My Favorite Books Read in 2017

In 2017, my friend Ginger roped me into a super lofty goal (for me) of reading 75 books. By fall though, I ended up scaling back a bit in favor of slower reading, so that I could really savor some deeper books.

In the end, I completed 61, which was a few more than the previous year. What I found is that I started and put down way more books this year than I ever have. I don’t know if it was the large looming goal or if I was choosing the wrong books, but whatever it was, I decided not to even set a goal for 2018.

Instead, I’m going to be reading through the list of Most Famous Books Set in Each State – aiming for one a month over the next few years. There are some fabulous books on the list, many of which I’ve been wanting to read for a long time, so this feel more exciting to me than a random number goal this year!

As for last year, I wanted to share my favorite reads from the year! I chose 6 from each category of nonfiction, fiction and YA/children’s literature.

(You can also check out my favorite reads from 2014 here, favorites from 2015 here, and favorites from 2016 here.)


Falling Free by Shannan Martin. This was one of the first books I read in the beginning of 2017, and I didn’t want it to end. Shannan has a gift for writing about Christian living and challenging her reader without being the slightest bit condemning. And her writing is just beautiful! I read this on Kindle, and then went and bought the paperback because I liked it so much. I can’t wait for her next book.

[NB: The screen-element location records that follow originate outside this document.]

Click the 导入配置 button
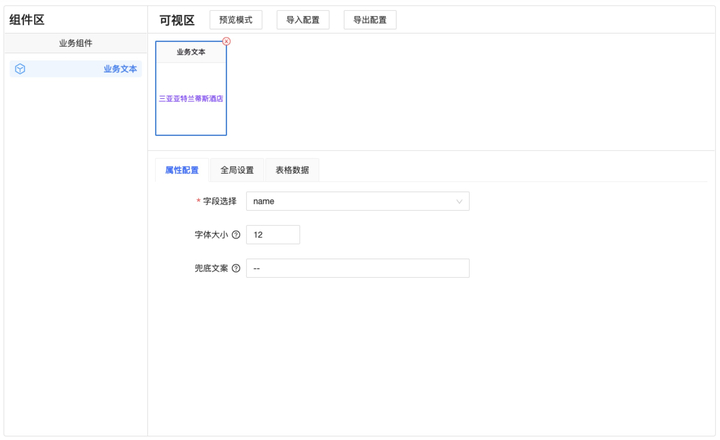720x440 pixels. tap(302, 20)
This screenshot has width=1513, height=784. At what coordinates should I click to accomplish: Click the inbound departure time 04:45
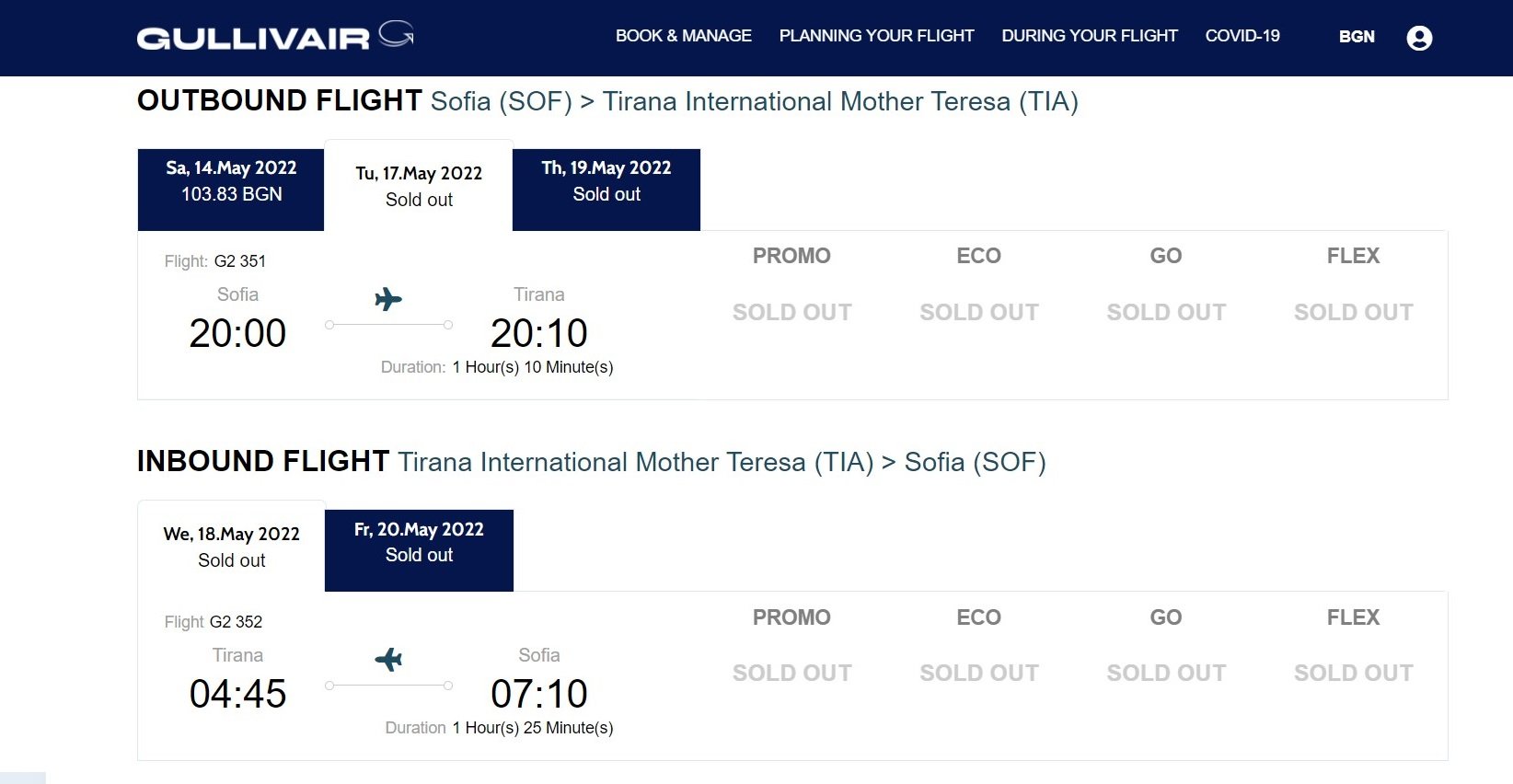(237, 694)
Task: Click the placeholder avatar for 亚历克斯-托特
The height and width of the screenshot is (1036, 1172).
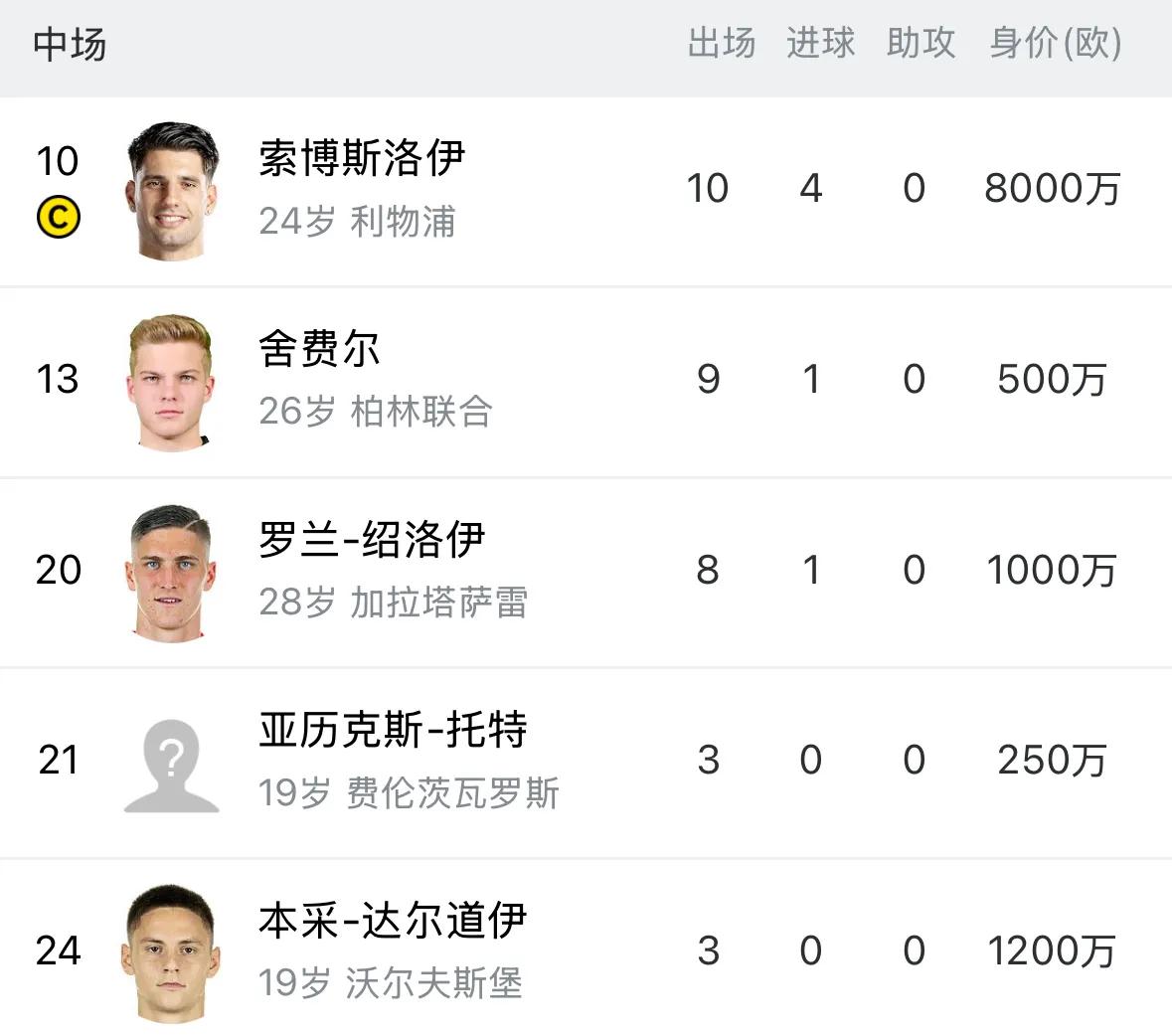Action: tap(171, 766)
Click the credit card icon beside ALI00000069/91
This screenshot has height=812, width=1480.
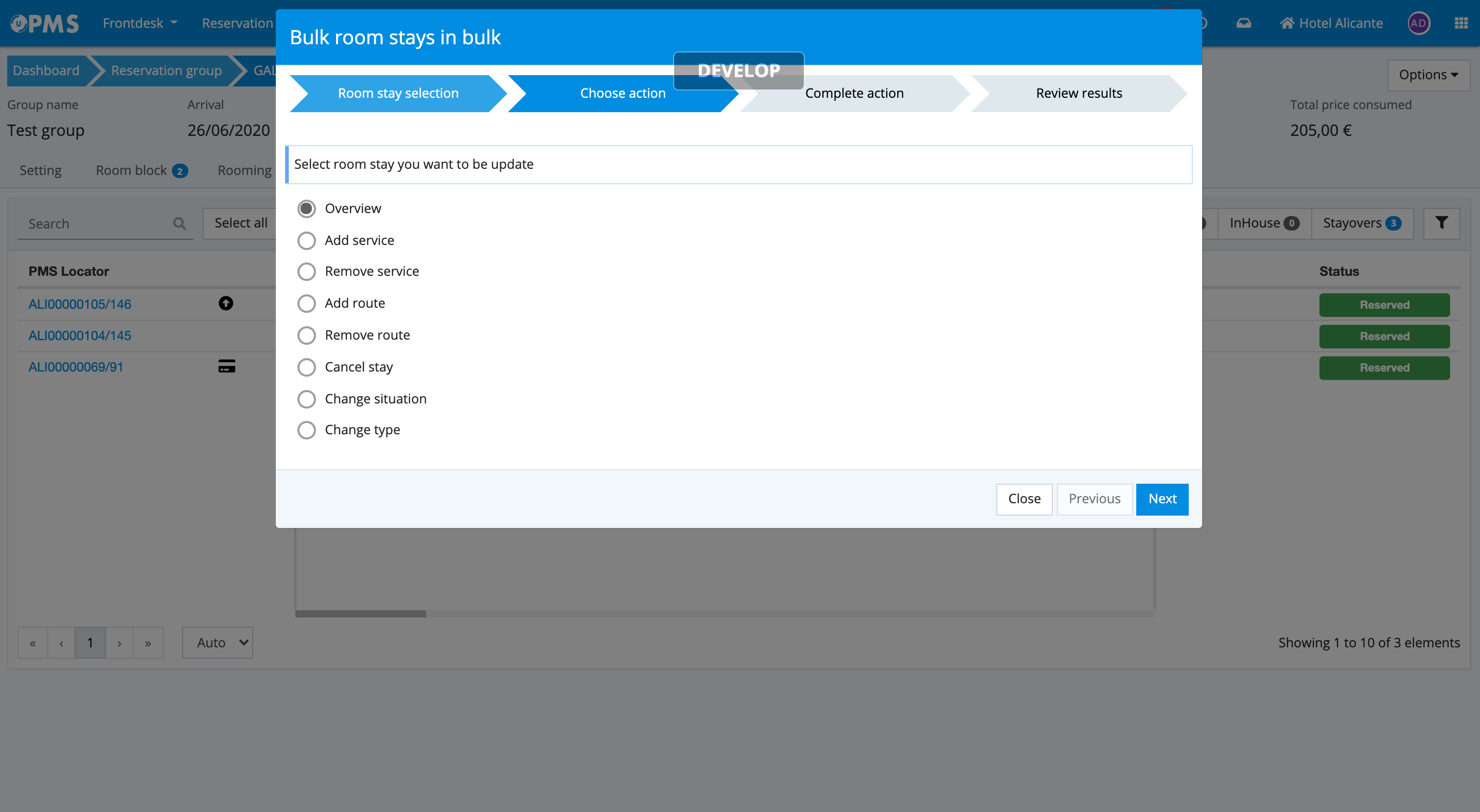coord(226,366)
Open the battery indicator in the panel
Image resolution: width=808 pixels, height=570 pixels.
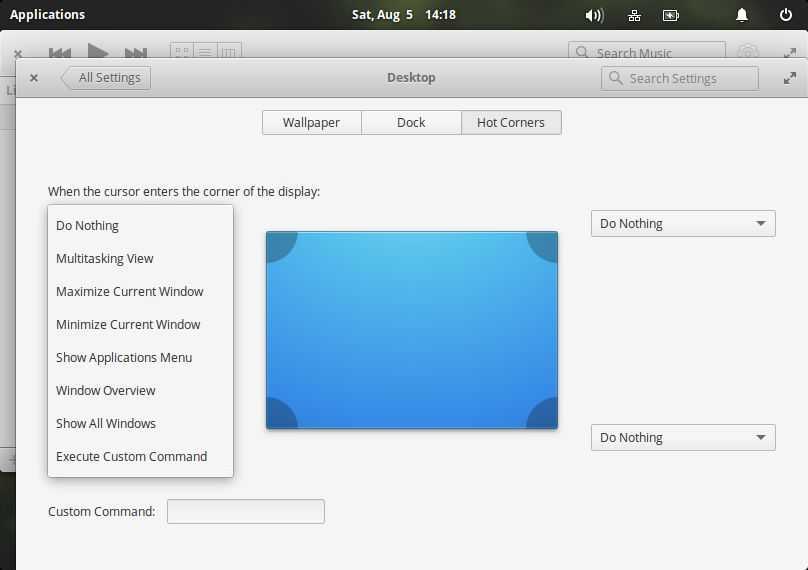point(670,15)
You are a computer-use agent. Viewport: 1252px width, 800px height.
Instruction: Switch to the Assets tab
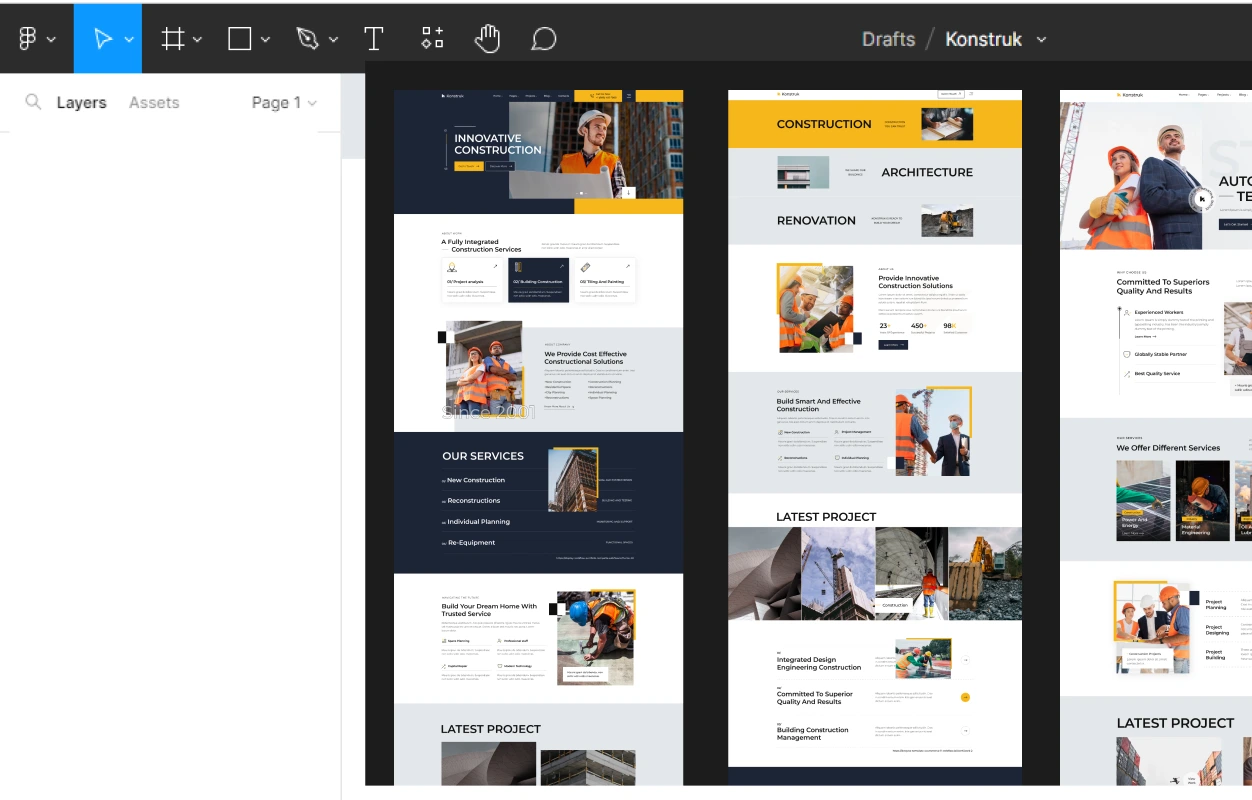(153, 102)
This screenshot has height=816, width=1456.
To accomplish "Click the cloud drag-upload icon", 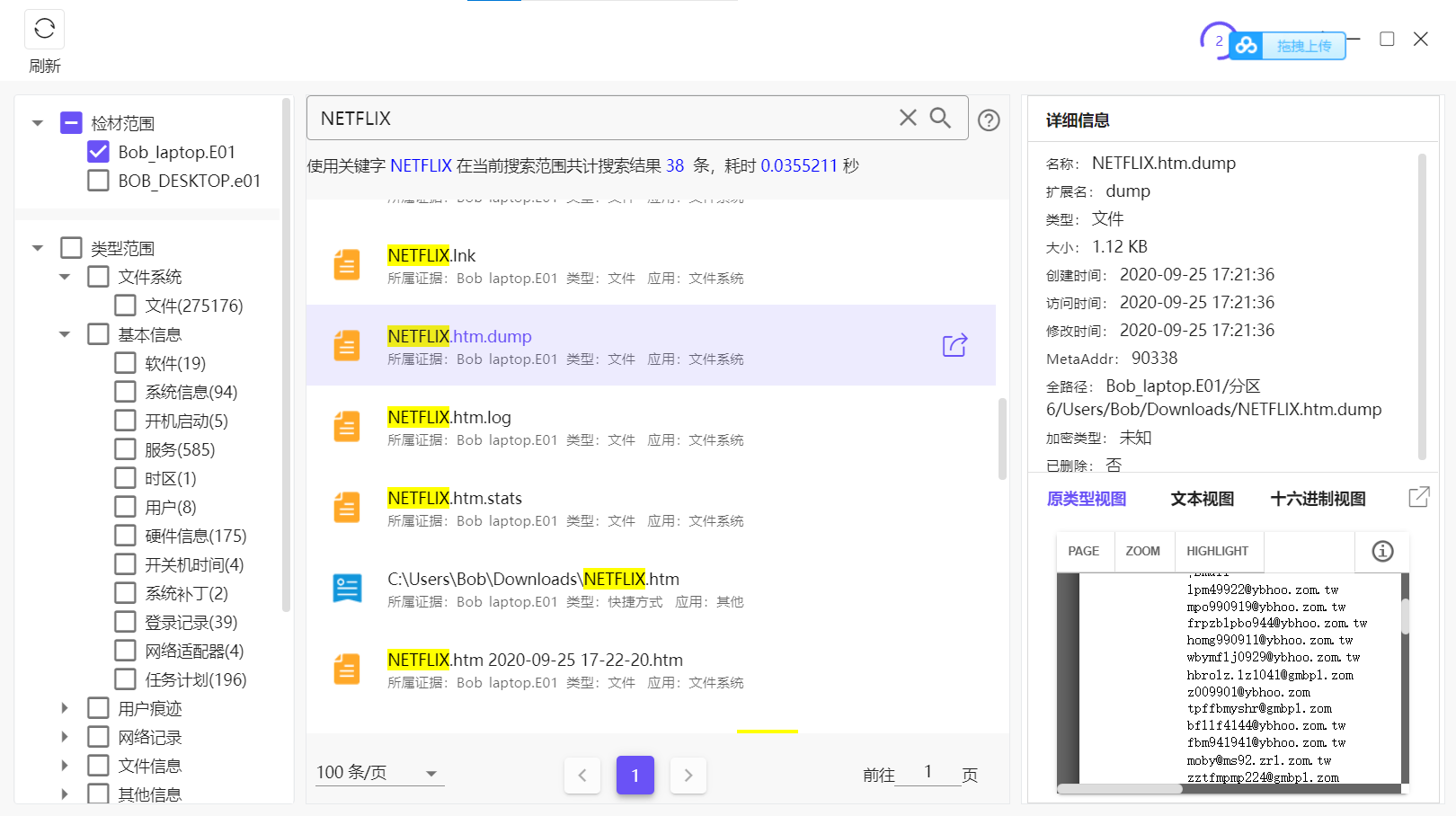I will (1247, 46).
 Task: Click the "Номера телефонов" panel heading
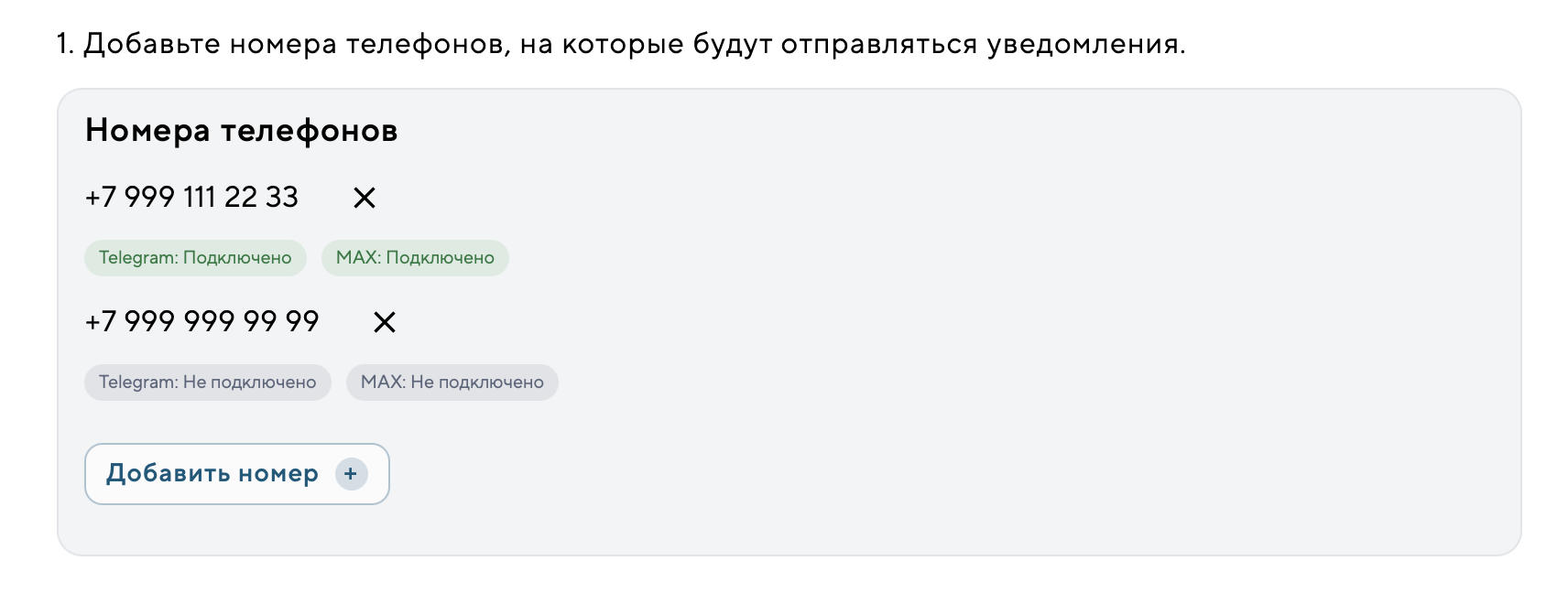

When Breath Becomes Air by Paul Kalanithi. Another early 2017 read for me, and probably my favorite nonfiction this year (or a tie with Falling Free). As the author trains to be a neurosurgeon and then receives a grim diagnosis of cancer, he pens exquisite observations about his own life and mortality in general. And perhaps the most emotional portion is the epilogue written by his wife – I cried the entire way through.

Happiness of Pursuit by Chris Gillebeau. I read this one at a time when I really needed it. When my kids both started school in September, I was feeling a little aimless. Not bored- not at all. But searching to figure out the best ways to spend my time and what I really wanted to get out of my days and weeks in the open spaces. I love how the author shared stories of “regular people” all over the world who set out to accomplish both big and small goals, and how the pursuit of those goals gave important meaning to their lives.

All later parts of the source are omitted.